5) Çıkmaz

21 4 17
                                    


James, korumaları umursamadan önünde ki ikili kapıdan içeri daldı. Ani girişi ile içerdi herkesin dikkatini üzerine çektikten sonra hiçbir şey olmamış gibi yanlarına yanaştı ve ne olduğunu sordu.

Ajan ise James'in körlüğünü yarglayacak derecede bir bakış attı ve baş parmağı yukarı bir şekilde eliyle arkasında ki camı işaret etti. James kafasını eğip bakma zahmetinde bulunmadan Ajanı omzundan tutarak yana itti ve cam ve  arkasında ki şeye baktı.

Bir eli çenesinde iken diğer eli ilede kalçasını tutarak cama yanaştı ve sanki uzağa göremiyormuş gibi hafifren eğildi.

Camın karşısında adeta kuduz bir köpek gibi ordan oraya atlayan ve dehşet verici, acı içerisinde sesler çıkartan geyik benzeri canlıya baktı.

Neredeyse çürümüştü ve bir insan gibi iki ayak üzerinde duruyordu. Dişleri aşırı derecede sivriydi ve bağırsakları gövdesinden dışarı fırlamış ve sarkıyordu. Ayakları toynağa benzer olsada bir insanın ellerini andıran türden iki tane ele sahipti. Yaratığın neredeyse kemikleri gözüküyordu.

James çenesini tutmuş, gözleri ile yaratığı inceliyordu. Gözlerini kıstı ve eliyle çenesini tutmayı bıraktı.

Sol elinin avcunu tamamen açtı ve onu düz tuttu. Sol elini ise yumruk yaparak onun üzerine koydu. Ardından sağ elinin parmakları ile sol elini kapladı ve camın arkasında ki şeye doğru okkalı bir el hareketi çekti.

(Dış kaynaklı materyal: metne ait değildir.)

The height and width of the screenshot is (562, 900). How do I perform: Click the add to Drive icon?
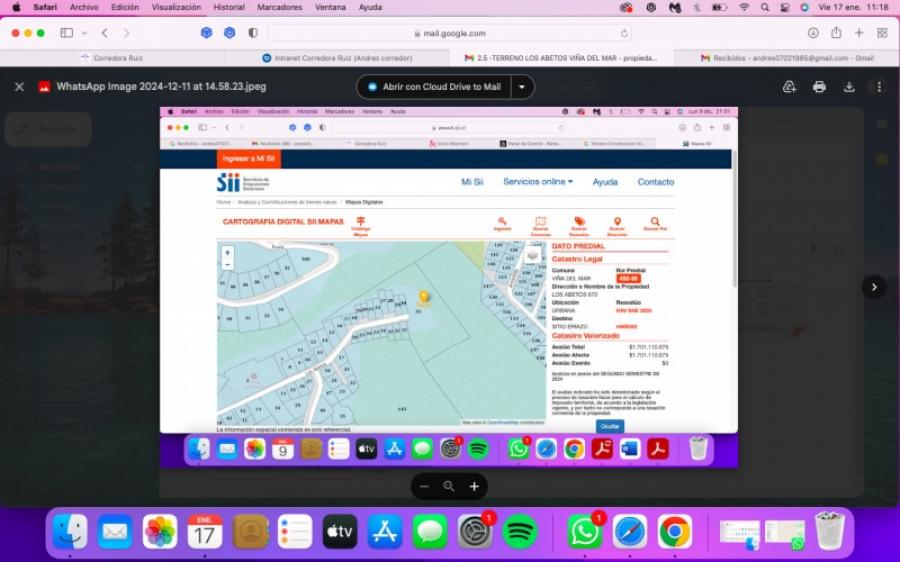(789, 87)
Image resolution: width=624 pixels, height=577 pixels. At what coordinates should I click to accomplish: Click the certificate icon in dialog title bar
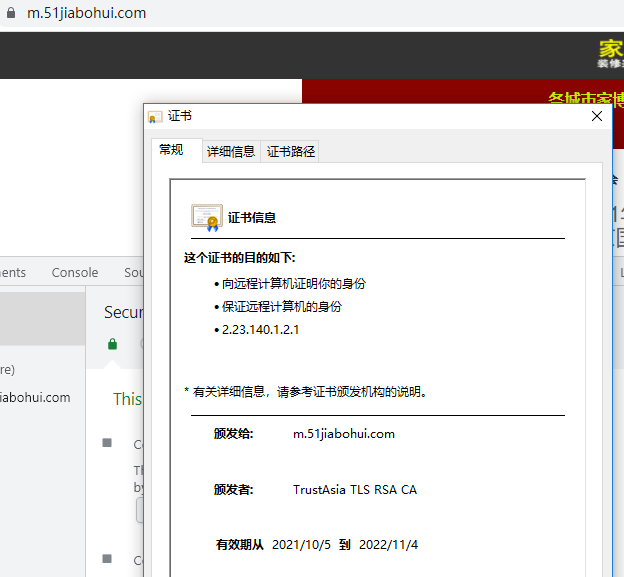coord(155,117)
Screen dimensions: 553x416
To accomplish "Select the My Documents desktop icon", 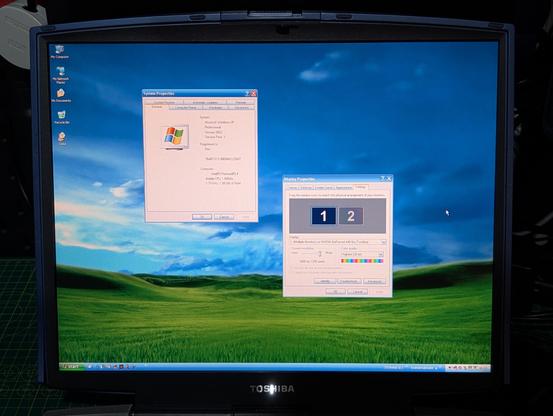I will click(61, 95).
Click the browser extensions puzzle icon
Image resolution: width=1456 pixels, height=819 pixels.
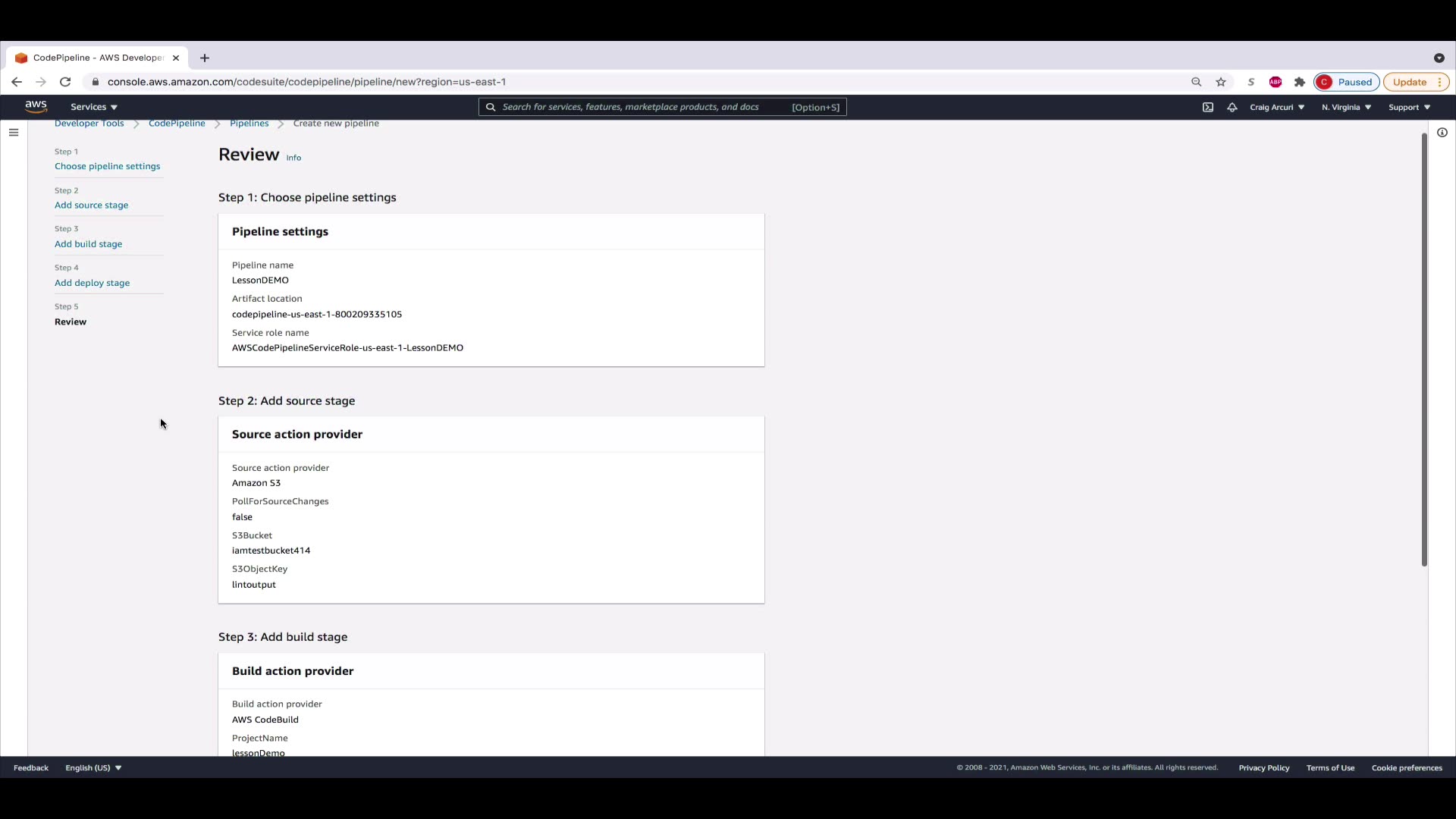[x=1300, y=82]
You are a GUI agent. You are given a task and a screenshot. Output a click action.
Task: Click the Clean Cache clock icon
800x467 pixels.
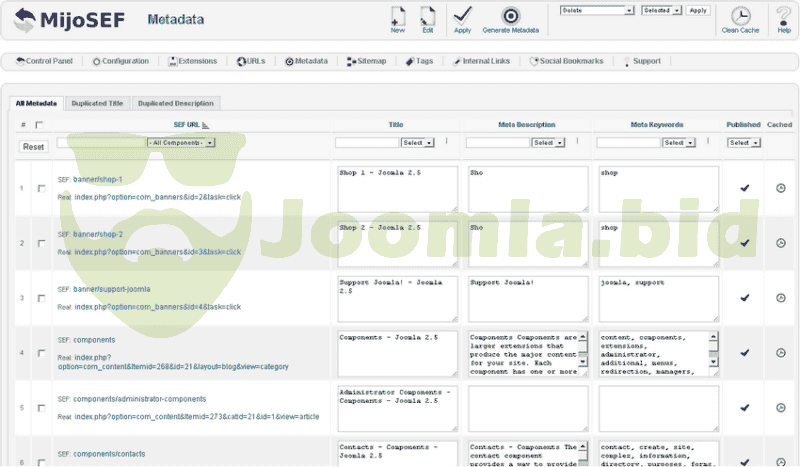click(x=740, y=16)
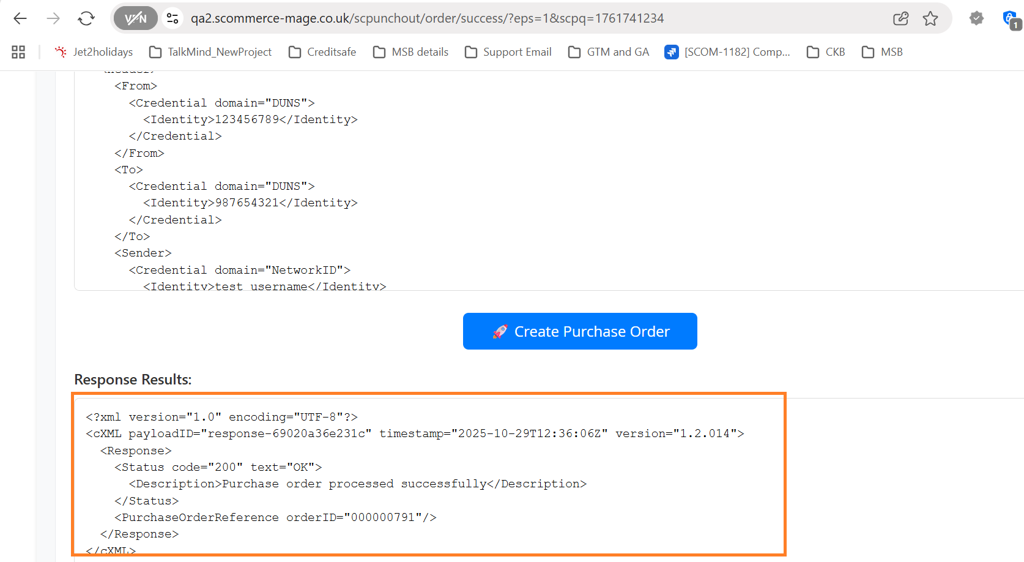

Bu onu tatmin etmemiş olacak ki p*ç bir gülümse ilen doğruldu ve bir yandan kısık gözleri ilen sol elinin orta parmağını kaldırarak inadına yaratığa doğru tuttu.

James'in dişlerini gösterek kadar olan sırıtışının ardından sadece gövdesi ile yarım bir şekilde arkasına döndü ve Ajana baktı. Sol eliyle camı işaret ederek, mizahi bir ciddilikte "Aynalı cam mı bu?", diye sordu.

Ajan ise kafasını eğdi ve elini yüzüne koydu. Cevap vermek yerine kafasını yavaşça sallamayı seçti.

James kaşlarını kaldırdı ve şaşkın bir ifade takınaraktan, "Değil mi yani?", dedi.

Ajan ise bıkkın bir ifadeyle "Aynalı cam James.", diye cevapladı.

James tekrar önüne döndü ve elini çenesine koyaraktan, sahte bir şaşkınlıkla, kinayeli bir şekilde, "Ha! Beni görmüyor yani.", dedi.

"Peki şaşırmalı mıyım? Bu ne şimdi?"

James'in sorusunu biraz köşede duran ak sakalı ve yılların eskittiği giysisi ilen duran bir adam, sakin ve kendin den emin bir cevapladı.

"Bu bir kabuk James!"

James hala cama dönük bir şekilde yaratığı inceler iken adamın söyledikleri ile bir anlığına duraklamış ve gözleri fal taşı gibi açılmıştı. Gözleri tekrardan kısıldı ve ifadesi öfkeli bir hal aldı.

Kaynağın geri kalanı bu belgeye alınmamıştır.